If you’re anything like me, your relationship with sugar may have been the exact thing that led you to the ketogenic lifestyle.
In fact, it was my nearly insatiable candy bar cravings that caused me to realize I had a serious sugar addiction.
While it only took about 30 days to break the sugar addiction, I still crave those decadent desserts I used to love so much. Two of my old favorites were, of course, the Dairy Queen Blizzard and the McDonald’s McFlurry. Both were so good but both are definitely not keto.
Easy Keto Reese's Cup Milkshake
If there’s anything great that the keto diet has brought us, it’s the delicious, delicious fat bomb. I mean, c’mon, who is the genius who thought that up? She’s right up there with the guy who invented fat head pizza dough.
“The hero we need…” and all that.
Keto Milkshake Base
Anyway, I love the whole fat bomb idea and wanted to incorporate it into a milkshake. That’s why we start with 2/3 cup of full fat coconut milk or coconut cream. Adding the avocado makes the shake extra creamy while keeping it healthy and dairy-free.
For the flavorings we use standard Cocoa Powder to achieve our chocolate base. Next, we add both natural peanut butter and peanut butter powder. Finally, we sweeten it up with liberal amounts of Swerve sweetener and sugar-free peanut butter syrup.
Keto Milkshake "Reese's Cup" Add Ins
Okay, so we couldn’t use actual Reese’s Cups in here and keep it keto. We had to get creative.
I mentioned before that I like my milkshakes chunky…ala, The Blizzard, and I didn’t want to sacrifice here. I found these Atkins Peanut Butter Cups at the grocery store and knew I had to try them.
These worked perfectly and one was enough to add significant chunk to this already decadent milkshake.
NOTE: Freeze the peanut butter cups for 30 minutes prior to cutting into chunks to keep them from sticking together. They are much easier to work with.
Chocolate Peanut Butter Keto Fat Bomb Milkshake
Keto Milkshake Topping Ideas
When making a milkshake, I feel like the toppings are the most important part. C’mon, would you just look at that picture.
For this recipe, I just kept it simple.
Finally, we top the whip cream with the remaining chopped candy bar.
Absolutely delicious and a treat the whole family will love.

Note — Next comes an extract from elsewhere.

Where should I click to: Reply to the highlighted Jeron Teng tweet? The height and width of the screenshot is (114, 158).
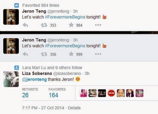coord(25,54)
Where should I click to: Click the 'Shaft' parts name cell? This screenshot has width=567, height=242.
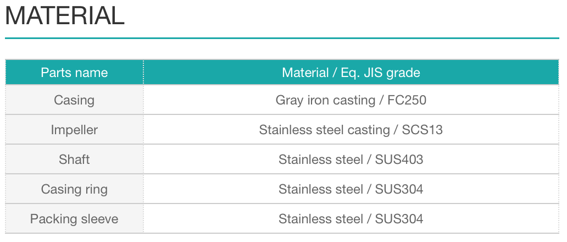[x=74, y=160]
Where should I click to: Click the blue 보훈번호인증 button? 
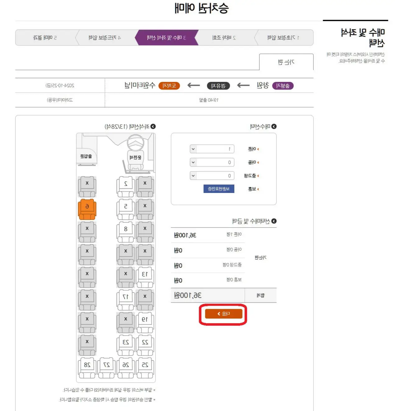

A Delicious Low Carb Milkshake Recipe
Did you make this Keto Fat Bomb Reese’s Cup Milkshake? If so, let us know in the comments below. Have a question? Ask in the comments and we’ll reply right away.
And remember, your keto diet should not be boring!

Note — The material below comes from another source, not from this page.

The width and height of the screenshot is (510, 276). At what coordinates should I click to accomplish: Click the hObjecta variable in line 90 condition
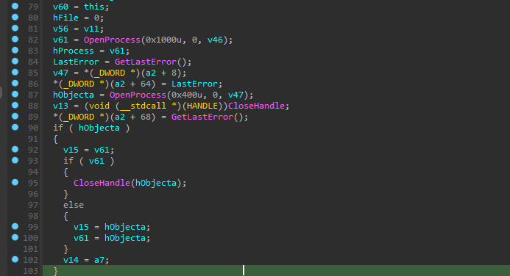[99, 128]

Easy Keto Fat Bomb Reese’s Cup Milkshake Recipe
Easy Keto Fat Bomb Reese's Cup Milkshake Recipe
- 2/3 cup Full Fat Coconut Milk or Coconut Cream
- 1/2 Avocado (use more or less depending on desired thickness)
- 1 Tbsp. Cocoa Powder
- 1 Tbsp. Natural Peanut Butter
- 1 Tbsp. PBFit Peanut Butter Powder
- 3 Tbsp. Sugar-Free Peanut Butter Syrup
- 2 Tbsp. Powdered Swerve
- 2 Atkins Peanut Butter Cups (Frozen, then rough chopped)
- 1/2 to 1 cup Ice
- Place the Atkins Peanut Butter Cups in the freezer for 30 minutes.
- Add coconut milk, avocado, cocoa powder, peanut butter, peanut butter powder, peanut butter syrup, and swerve, and 1/2 cup ice to blender. Blend until creamy and smooth, adding more ice if needed.
- Place one chopped peanut butter cup in the blender and pulse 1-3 times.
- Top with whipped cream and the remaining chopped peanut butter cup.